* [Try it]
Looking at the records below, state how many lines include the string "computer" and add nothing further.

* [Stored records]

((

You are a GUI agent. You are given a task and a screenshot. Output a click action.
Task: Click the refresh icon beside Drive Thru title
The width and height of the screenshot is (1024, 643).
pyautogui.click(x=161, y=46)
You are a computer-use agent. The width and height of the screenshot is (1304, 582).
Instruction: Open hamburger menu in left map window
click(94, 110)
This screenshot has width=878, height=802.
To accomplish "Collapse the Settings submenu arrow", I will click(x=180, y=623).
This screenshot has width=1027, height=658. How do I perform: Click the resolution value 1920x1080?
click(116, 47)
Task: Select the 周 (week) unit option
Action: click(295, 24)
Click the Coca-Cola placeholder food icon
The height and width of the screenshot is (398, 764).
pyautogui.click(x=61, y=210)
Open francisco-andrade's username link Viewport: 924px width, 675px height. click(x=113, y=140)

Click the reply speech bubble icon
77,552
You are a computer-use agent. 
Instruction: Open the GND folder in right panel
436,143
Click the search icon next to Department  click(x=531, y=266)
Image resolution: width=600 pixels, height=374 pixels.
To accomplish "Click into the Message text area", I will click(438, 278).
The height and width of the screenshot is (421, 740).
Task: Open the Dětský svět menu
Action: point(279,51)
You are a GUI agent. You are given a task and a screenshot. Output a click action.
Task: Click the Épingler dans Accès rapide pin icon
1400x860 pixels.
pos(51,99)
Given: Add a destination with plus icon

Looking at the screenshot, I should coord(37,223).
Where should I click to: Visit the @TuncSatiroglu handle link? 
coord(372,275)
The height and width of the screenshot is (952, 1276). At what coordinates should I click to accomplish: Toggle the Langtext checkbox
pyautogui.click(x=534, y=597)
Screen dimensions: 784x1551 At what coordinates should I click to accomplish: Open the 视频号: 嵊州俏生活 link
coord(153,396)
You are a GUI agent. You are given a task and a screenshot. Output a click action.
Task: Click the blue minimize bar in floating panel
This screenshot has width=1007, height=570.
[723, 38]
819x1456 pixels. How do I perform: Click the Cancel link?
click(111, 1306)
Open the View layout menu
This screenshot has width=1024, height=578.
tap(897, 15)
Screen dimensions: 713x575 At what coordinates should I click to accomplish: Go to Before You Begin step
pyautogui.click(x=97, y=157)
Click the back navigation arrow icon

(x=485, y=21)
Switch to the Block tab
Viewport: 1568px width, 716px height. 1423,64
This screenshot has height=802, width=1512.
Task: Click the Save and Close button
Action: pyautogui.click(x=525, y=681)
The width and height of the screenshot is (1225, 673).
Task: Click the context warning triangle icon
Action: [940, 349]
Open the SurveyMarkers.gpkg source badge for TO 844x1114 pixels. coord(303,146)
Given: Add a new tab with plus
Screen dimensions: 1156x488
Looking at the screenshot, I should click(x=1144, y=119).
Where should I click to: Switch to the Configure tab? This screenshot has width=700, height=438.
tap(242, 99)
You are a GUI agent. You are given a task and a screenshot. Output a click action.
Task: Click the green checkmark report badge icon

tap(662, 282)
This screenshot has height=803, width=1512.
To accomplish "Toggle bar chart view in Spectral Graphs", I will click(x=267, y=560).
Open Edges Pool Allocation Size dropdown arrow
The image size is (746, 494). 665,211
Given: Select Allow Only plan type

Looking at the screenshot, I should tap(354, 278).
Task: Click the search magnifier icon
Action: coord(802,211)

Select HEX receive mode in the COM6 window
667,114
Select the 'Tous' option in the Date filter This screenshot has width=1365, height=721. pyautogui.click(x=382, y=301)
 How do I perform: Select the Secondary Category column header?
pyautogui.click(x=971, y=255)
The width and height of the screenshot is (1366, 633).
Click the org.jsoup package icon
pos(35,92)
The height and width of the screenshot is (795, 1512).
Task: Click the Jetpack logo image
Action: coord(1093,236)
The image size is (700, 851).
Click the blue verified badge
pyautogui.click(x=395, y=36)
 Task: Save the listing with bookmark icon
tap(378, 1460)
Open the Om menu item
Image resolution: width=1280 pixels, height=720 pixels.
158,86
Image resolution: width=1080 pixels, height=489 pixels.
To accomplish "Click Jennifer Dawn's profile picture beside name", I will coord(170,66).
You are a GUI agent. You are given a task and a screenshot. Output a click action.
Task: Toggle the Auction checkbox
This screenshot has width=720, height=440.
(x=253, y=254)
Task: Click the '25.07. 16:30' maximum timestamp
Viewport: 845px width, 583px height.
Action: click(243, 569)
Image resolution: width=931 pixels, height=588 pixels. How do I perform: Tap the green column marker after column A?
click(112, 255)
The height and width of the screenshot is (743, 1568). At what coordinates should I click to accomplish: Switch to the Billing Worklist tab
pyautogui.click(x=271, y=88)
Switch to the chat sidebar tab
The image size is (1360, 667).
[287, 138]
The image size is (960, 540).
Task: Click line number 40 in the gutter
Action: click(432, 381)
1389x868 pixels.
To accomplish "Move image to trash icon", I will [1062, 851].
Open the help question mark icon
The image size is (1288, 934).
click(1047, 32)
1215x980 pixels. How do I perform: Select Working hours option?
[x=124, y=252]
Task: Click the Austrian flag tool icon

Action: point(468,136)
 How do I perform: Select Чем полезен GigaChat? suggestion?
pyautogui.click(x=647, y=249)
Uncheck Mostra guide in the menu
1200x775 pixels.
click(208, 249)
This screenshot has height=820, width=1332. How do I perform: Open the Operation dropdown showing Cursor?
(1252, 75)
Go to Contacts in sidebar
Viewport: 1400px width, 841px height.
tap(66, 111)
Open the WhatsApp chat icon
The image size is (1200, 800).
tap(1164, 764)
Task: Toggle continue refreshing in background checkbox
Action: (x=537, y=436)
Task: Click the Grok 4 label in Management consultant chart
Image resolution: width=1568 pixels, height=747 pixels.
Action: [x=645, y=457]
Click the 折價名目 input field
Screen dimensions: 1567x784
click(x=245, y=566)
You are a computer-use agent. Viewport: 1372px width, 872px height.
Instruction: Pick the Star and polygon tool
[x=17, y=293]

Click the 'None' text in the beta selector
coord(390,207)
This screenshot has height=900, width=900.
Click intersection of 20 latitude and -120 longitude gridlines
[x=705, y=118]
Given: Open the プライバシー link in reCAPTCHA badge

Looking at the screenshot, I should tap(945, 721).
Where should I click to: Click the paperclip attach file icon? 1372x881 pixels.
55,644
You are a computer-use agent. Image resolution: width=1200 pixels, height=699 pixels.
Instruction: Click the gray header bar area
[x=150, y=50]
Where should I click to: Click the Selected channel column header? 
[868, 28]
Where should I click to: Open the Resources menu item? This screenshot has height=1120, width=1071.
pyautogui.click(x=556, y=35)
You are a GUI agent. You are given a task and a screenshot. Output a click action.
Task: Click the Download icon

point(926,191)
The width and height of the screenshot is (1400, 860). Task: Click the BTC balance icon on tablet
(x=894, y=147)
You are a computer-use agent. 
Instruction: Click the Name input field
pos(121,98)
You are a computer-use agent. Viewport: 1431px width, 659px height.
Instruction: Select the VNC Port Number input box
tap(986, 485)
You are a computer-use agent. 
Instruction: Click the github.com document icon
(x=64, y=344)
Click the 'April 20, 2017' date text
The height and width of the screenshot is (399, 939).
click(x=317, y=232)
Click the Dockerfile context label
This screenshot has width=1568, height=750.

))

* [Expected answer]
7